About the Journal
The Journal of Studies in Machine Learning and Reasoning Technologies (JSMART) is a scholarly publication dedicated to the intersection and synergy of two core pillars of Artificial Intelligence: Machine Learning and Reasoning Technologies.
The journal focuses on pioneering research that bridges the data-driven, pattern-recognition strengths of Machine Learning with the logical, knowledge-based, and inferential capabilities of Reasoning systems. Its core mission is to explore how intelligent systems can not only "learn" from data but also "think" by drawing logical conclusions, representing knowledge, and making explainable decisions.
Focus dan Scope
The Journal of Studies in Machine Learning and Reasoning Technologies (JSMART) is dedicated to pioneering research at the critical intersection of data-driven learning and logical reasoning. In an era where artificial intelligence is rapidly advancing, there is a growing need to move beyond purely statistical models towards systems that can also understand, explain, and reason about the world. JSMART serves as a vital platform for this discourse, fostering the development of truly intelligent and trustworthy AI.

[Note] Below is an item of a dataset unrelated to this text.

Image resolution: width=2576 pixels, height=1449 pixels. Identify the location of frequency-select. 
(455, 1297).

A primary focus of the journal is the exploration of Explainable AI (XAI) and Neuro-Symbolic Integration. This involves seamlessly uniting the sub-symbolic power of deep learning and neural networks with the transparent, rule-based structures of symbolic AI. By bridging this gap, JSMART champions research that enables AI systems to not only deliver accurate predictions but also provide clear, logical justifications for their outputs, thereby enhancing their reliability and usability in critical applications.
The scope of JSMART extends to a wide array of reasoning technologies and their fusion with learning paradigms. This includes advanced work on knowledge representation, ontologies, and semantic reasoning, which allow machines to structure and comprehend complex information. Furthermore, the journal covers probabilistic reasoning, logical inference, and case-based reasoning, investigating how these classical AI approaches can be enhanced and scaled through modern machine-learning techniques to solve more complex, real-world problems.

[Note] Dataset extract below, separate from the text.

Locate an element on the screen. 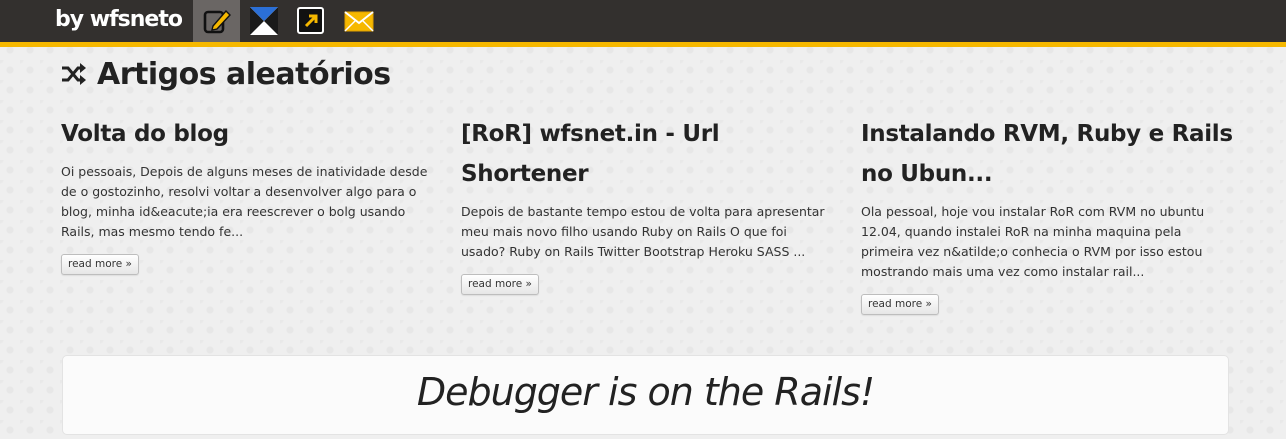  article-title: [RoR] wfsnet.in - Url Shortener is located at coordinates (647, 154).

Ultimately, JSMART provides a forum for showcasing cutting-edge applications that demonstrate the practical power of integrating learning and reasoning. These applications span diverse fields such as intelligent decision support systems, advanced robotics, sophisticated natural language understanding, and semantic web technologies. By highlighting both theoretical advances and their practical implementations, the journal aims to accelerate the development of AI that is not only powerful but also rational, accountable, and aligned with human understanding.
Peer Review Proccess
The Journal of Studies in Machine Learning and Reasoning Technologies (JSMART) employs a rigorous double-blind peer review process to uphold the highest standards of academic integrity and scholarly excellence. Upon submission, each manuscript undergoes an initial check by the editorial office for technical compliance and scope alignment. If suitable, the Editor-in-Chief assigns it to an Associate Editor with relevant expertise, who then invites at least two independent and anonymous experts to review the paper. Throughout this stage, the identities of both the authors and the reviewers are concealed from each other to ensure impartiality. These reviewers evaluate the manuscript based on its originality, methodological soundness, validity of reasoning, clarity of presentation, and significance to the field. Based on the reviewers' detailed reports and their own assessment, the Associate Editor makes a final recommendation, leading to a decision that can be acceptance, minor/major revision, or rejection. This comprehensive and critical process is fundamental to maintaining the journal's reputation for publishing high-quality, impactful research in machine learning and reasoning technologies.